Alioune Tine demande la révision de la « Grâce » présidentielle

Si le procès de Karim Wade et compagnie avait fini de poser le débat sur la nécessité de réformer la Cour de répression de l’enrichissement illicite (Crei), la libération du célèbre prisonnier de Rebeuss a suscité des commentaires sur la grâce présidentielle. Même si c’est une prérogative que la constitution attribue au président de la République, il y a lieu de revoir les critères et les personnes qui doivent en bénéficier. Sinon, à ce rythme, la grâce risque d’être une boite de Pandore. Car depuis quelque temps, un bon nombre de malfaiteurs ont été alpagués par les forces de l’ordre. Mais, après enquête, on se rend compte qu’ils sont pour la plupart des repris de justice qui avaient bénéficié d’une grâce présidentielle.

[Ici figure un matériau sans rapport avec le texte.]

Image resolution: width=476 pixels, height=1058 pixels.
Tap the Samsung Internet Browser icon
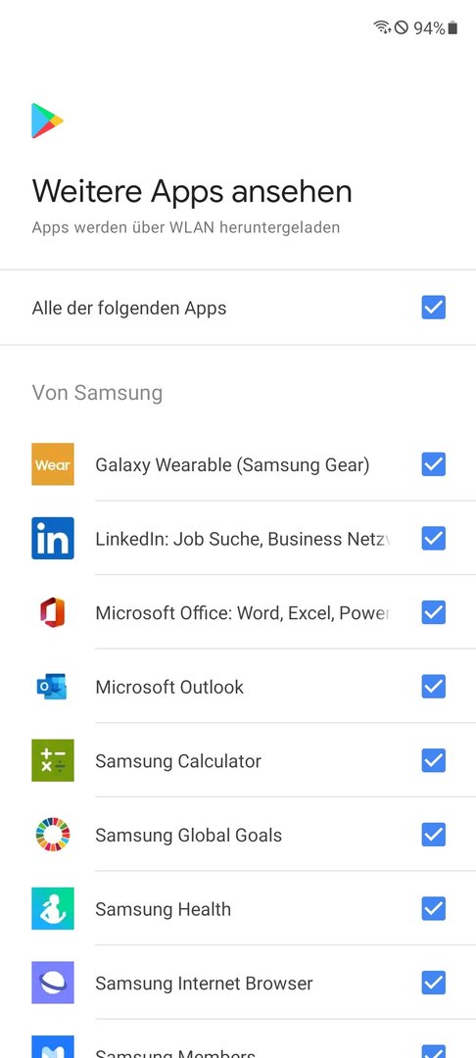[53, 983]
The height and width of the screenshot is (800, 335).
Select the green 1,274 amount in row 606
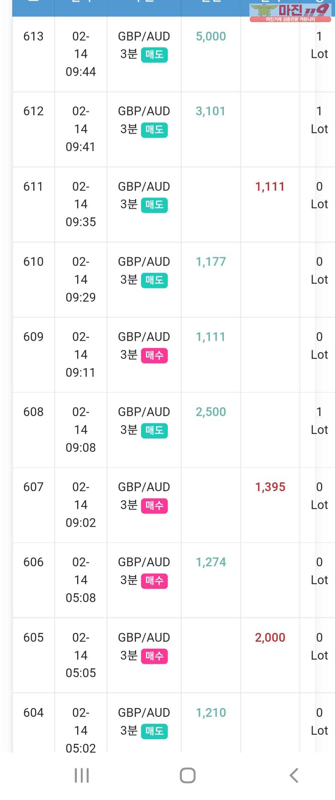pyautogui.click(x=211, y=562)
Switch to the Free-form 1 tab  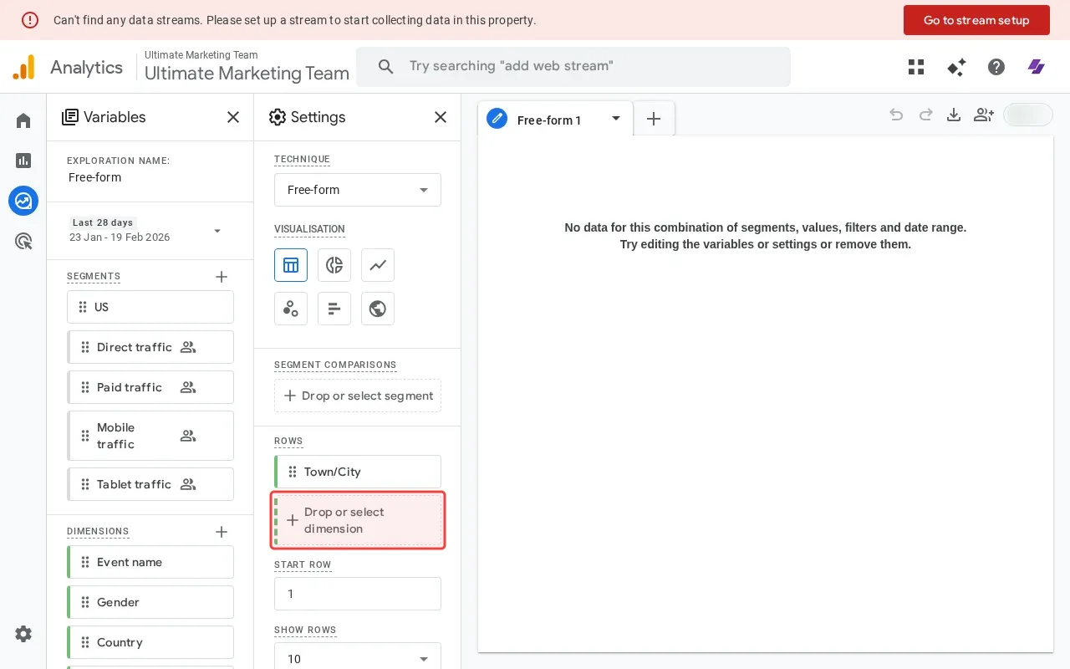[549, 120]
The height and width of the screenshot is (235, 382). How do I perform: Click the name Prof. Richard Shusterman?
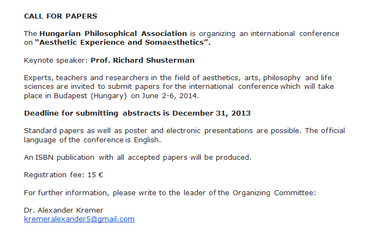142,60
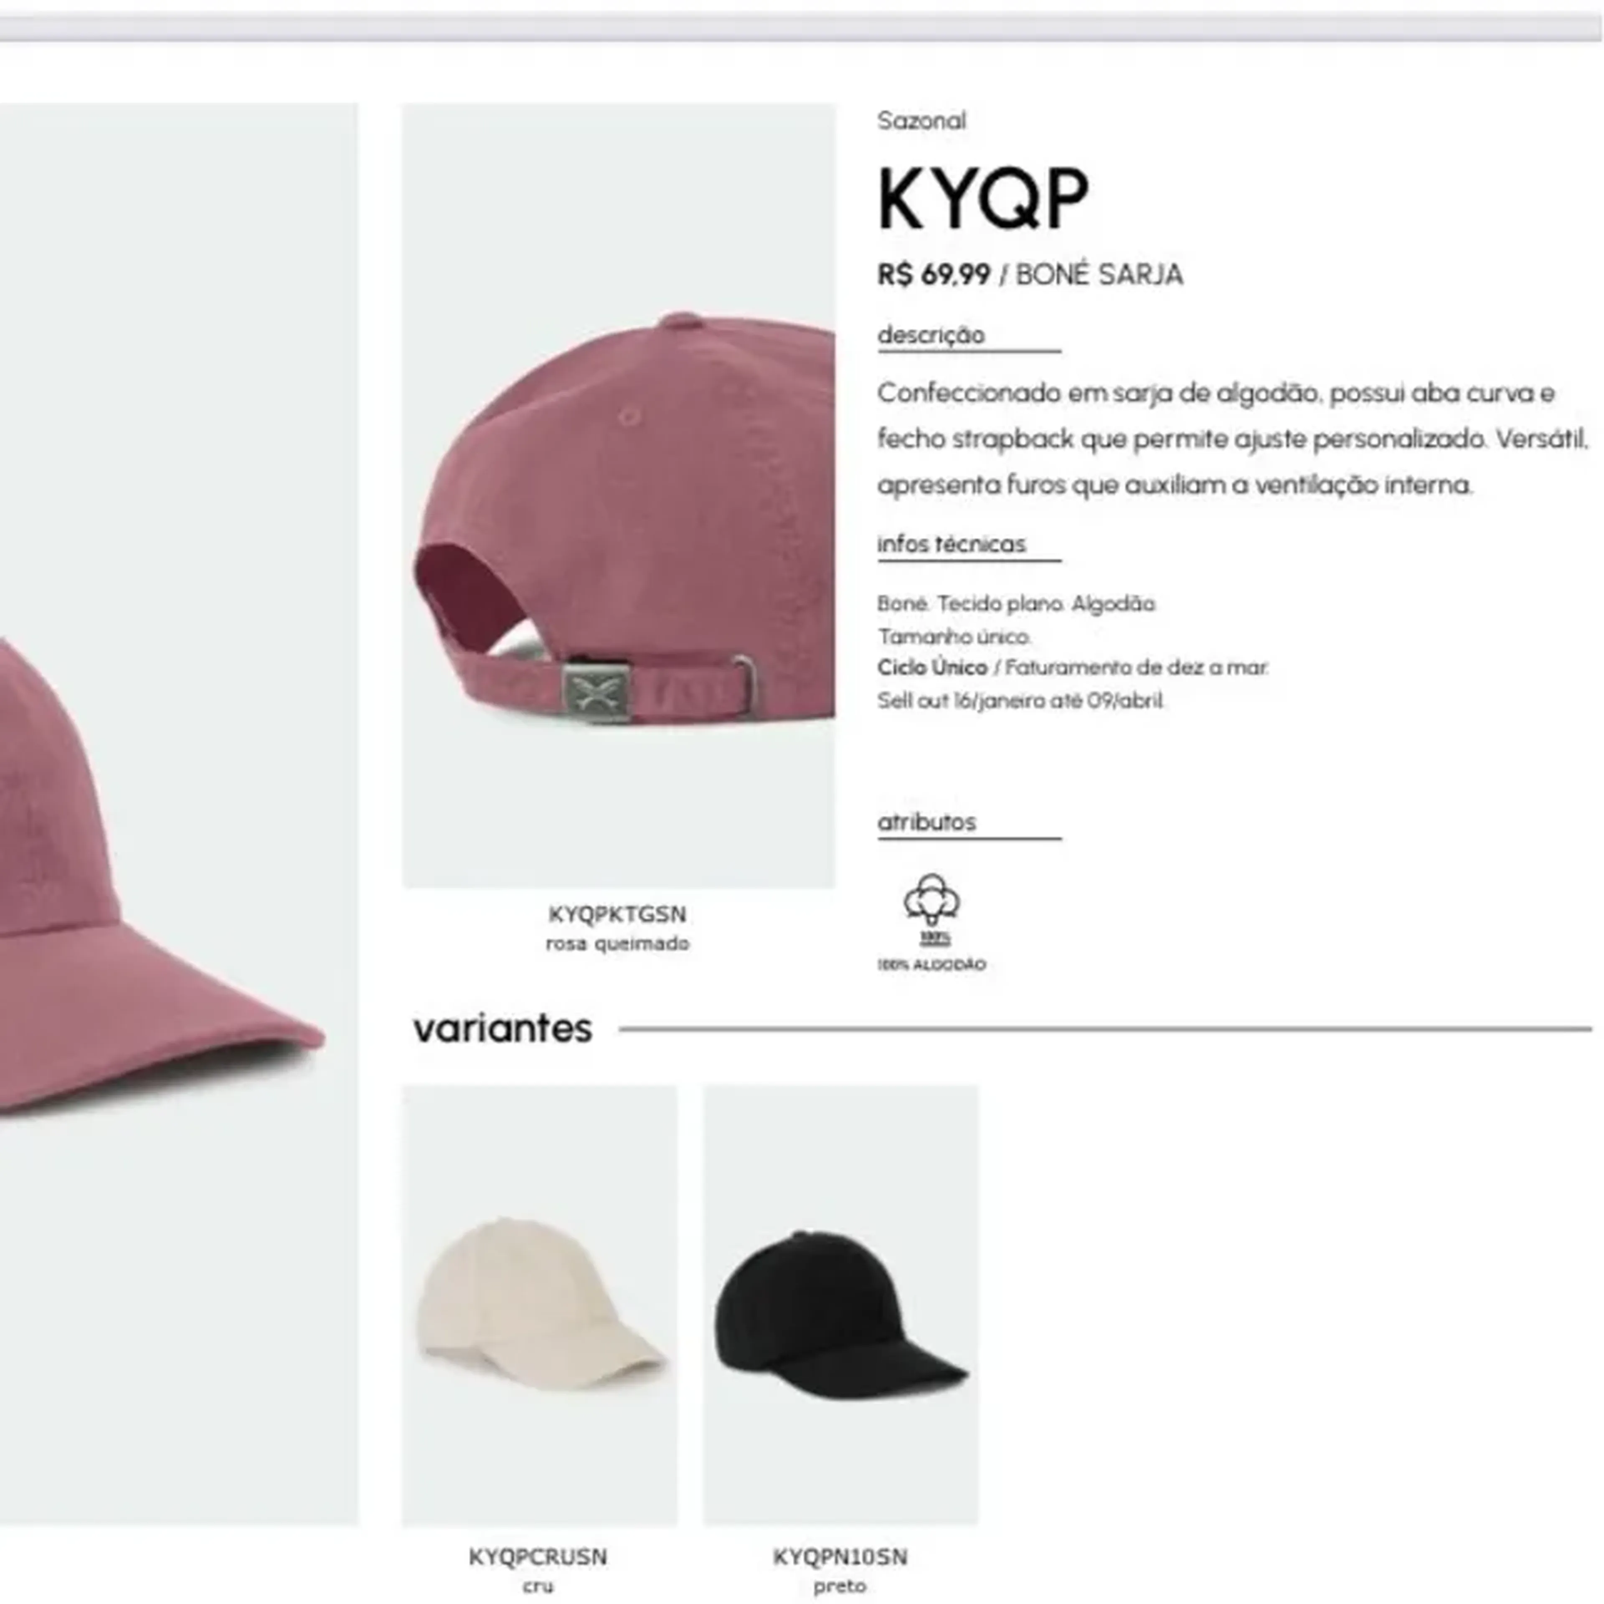Viewport: 1604px width, 1604px height.
Task: Click the Sell out date range line
Action: 1021,701
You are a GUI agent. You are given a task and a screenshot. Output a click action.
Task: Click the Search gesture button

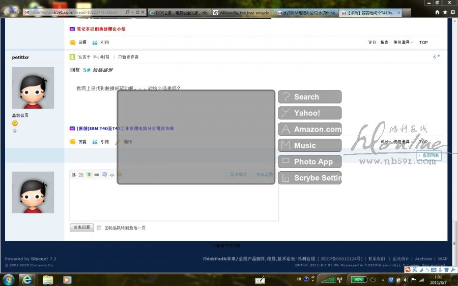tap(309, 97)
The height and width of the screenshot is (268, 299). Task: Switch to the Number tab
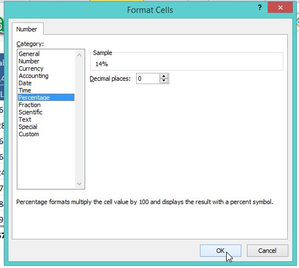coord(27,29)
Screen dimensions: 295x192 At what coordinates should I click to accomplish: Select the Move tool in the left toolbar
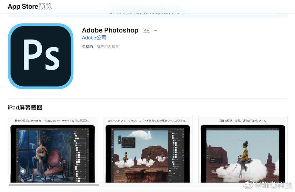(112, 129)

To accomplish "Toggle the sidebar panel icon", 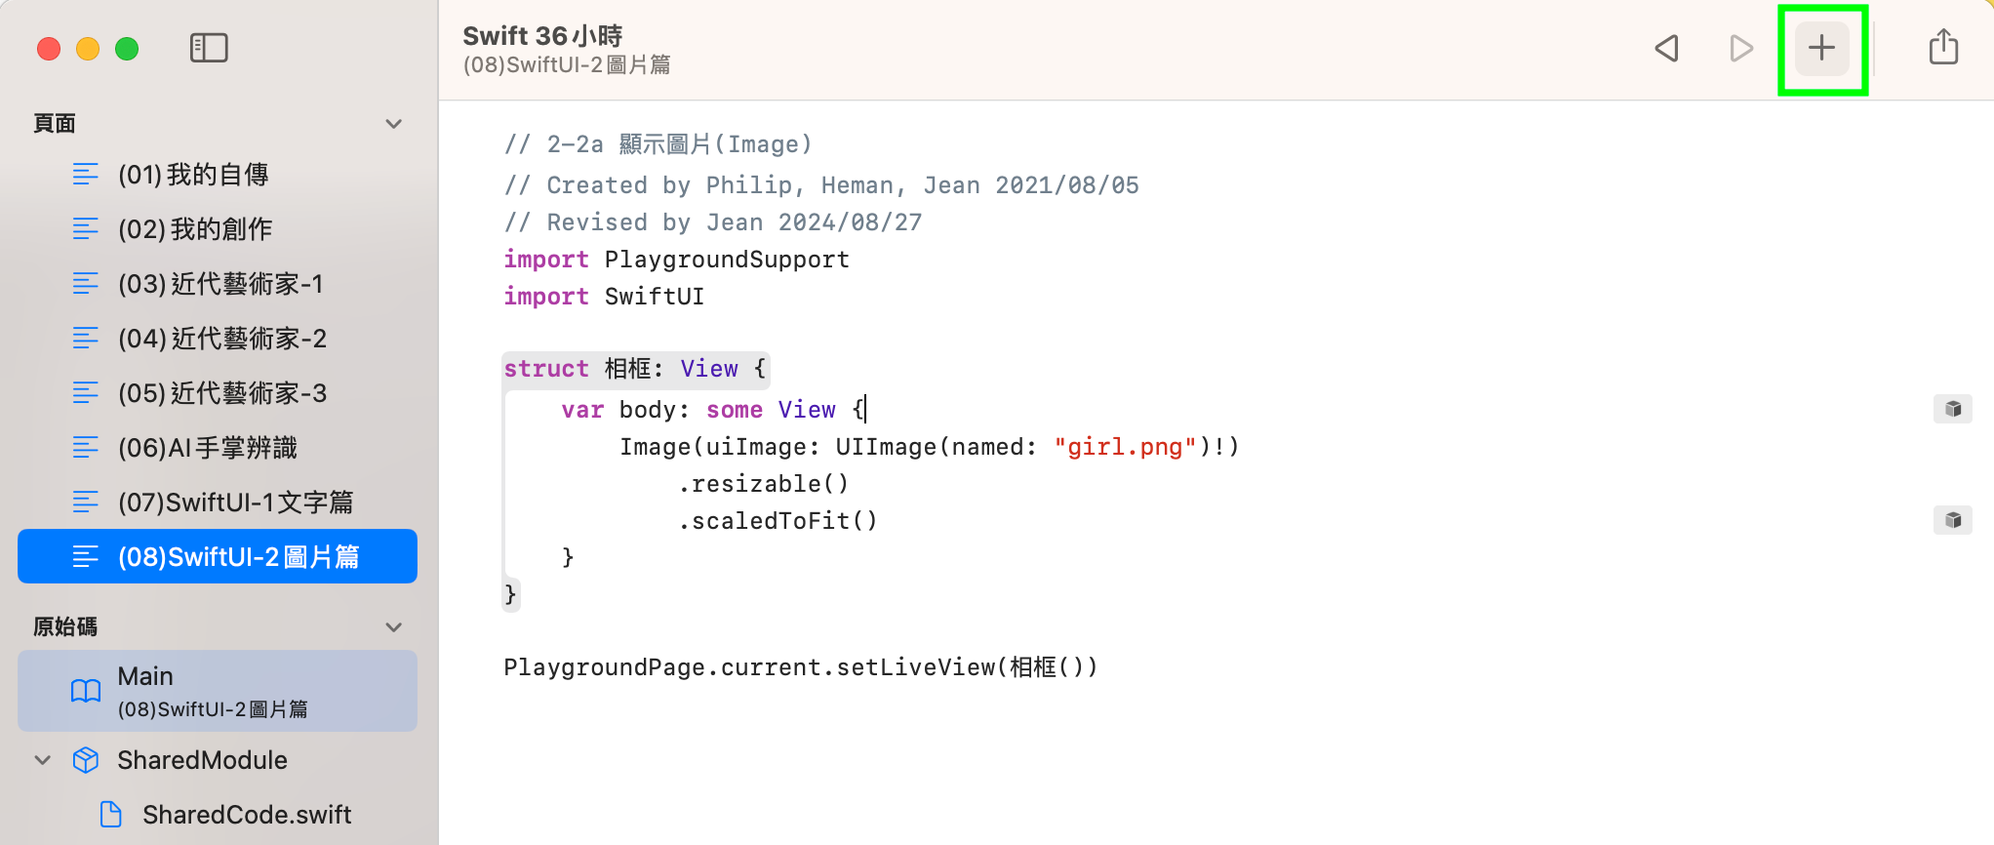I will 208,48.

En tout cas, le patron d’Amnesty International en Afrique de l’Ouest et Centrale, Alioune Tine, est favorable à ce qu’on revoie les conditions de la grâce. Il est d’avis que la grâce présidentielle doit être repensée pour ne pas donner le sentiment d’une mesure arbitraire qui discrédite et délégitime la justice. C’est une manière de renforcer la rigueur, dans le système judiciaire.